The clear-cut radiance of a frosty moon
Lights up, and darkens, all the growth around.
The great trees stand out black against the stars.
The wind in gusts bestirs the Autumn leaves,
Whose late October tints are lost in gloom,
Or are grown pallid with their shivering;
Whose fitful rustlings are the only sounds
Which break the dead cold silence of the night.
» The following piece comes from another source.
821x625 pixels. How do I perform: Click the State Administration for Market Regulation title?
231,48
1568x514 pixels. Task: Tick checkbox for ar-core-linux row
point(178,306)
Yet hist! faint eerie tones are sometimes heard—
Which blanch the cheek and palsy all the limbs—
Like to the moaning of departed souls!
Within the farm-house is a large high room
Unceiled, but studded thick with rafters old,
Grown black with age or smoke; around its walls
Stiff hams and bacon-flitches dimly seen;
And here and there the dim uncertain forms
Of kitchen-ware and chairs and metal mugs;
From the low windows, half across the floor,
Stretch bands of moonlight flecked with shadowed leaves
Which tremble till the moonlight seems to dance;
Beside the fireplace stands some piled-up wood,
But the great hearthstone opens cold and black;
Beneath the inner door, a chink of light
Seems but to make the dimness darker yet;
The only sound the tick-tack of the clock,
Which serves to make the silence audible.
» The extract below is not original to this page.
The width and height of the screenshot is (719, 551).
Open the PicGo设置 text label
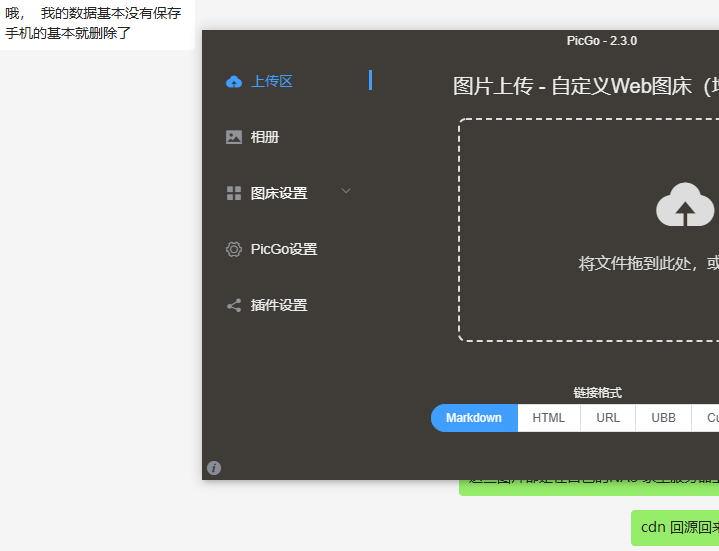[284, 249]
High on the hill a lordly pile looks down
From its proud eminence and grand domain
Upon the farm-house in the vale below.
Builded of marble, lofty, turretted,
It looms beneath the moonlight o'er the trees
Like some etherial castle in the skies,
Limned in white alabaster, glistening, grand,
Unreal, weird, not made by mortal hands.
But sudden, as one's wrapt gaze takes it in,
It turns to gray, then vanishes!
Yet, no!
'Tis but a sudden cloud athwart the moon.
Within the castle, in a sumptuous room,
Sits young Sir Bertram Morven, all alone.
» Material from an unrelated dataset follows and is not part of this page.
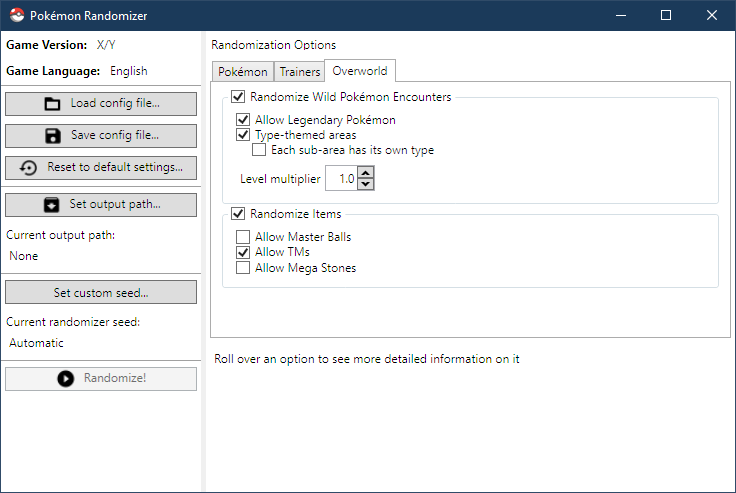736x493 pixels.
Task: Enable Allow Mega Stones checkbox
Action: 243,268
He had been reading that sweet Persian tale
Of him who knocked at the beloved one's door
And cried: "'Tis I, who loveth thee!" To whom
She, answering, said: "Thou canst not enter here!"
And how, a twelvemonth past, he knocked again,
And the beloved one asking: "Who art thou?"
Replied: "It is thyself," and entered in.
The dull flames at his feet leap fitfully,
And lights and shadows sweep across his brow,
Like thoughts of heaven and hell across the soul.
Back in Holt's farm-house what a change is there!
The raftered room is filled with light and sound!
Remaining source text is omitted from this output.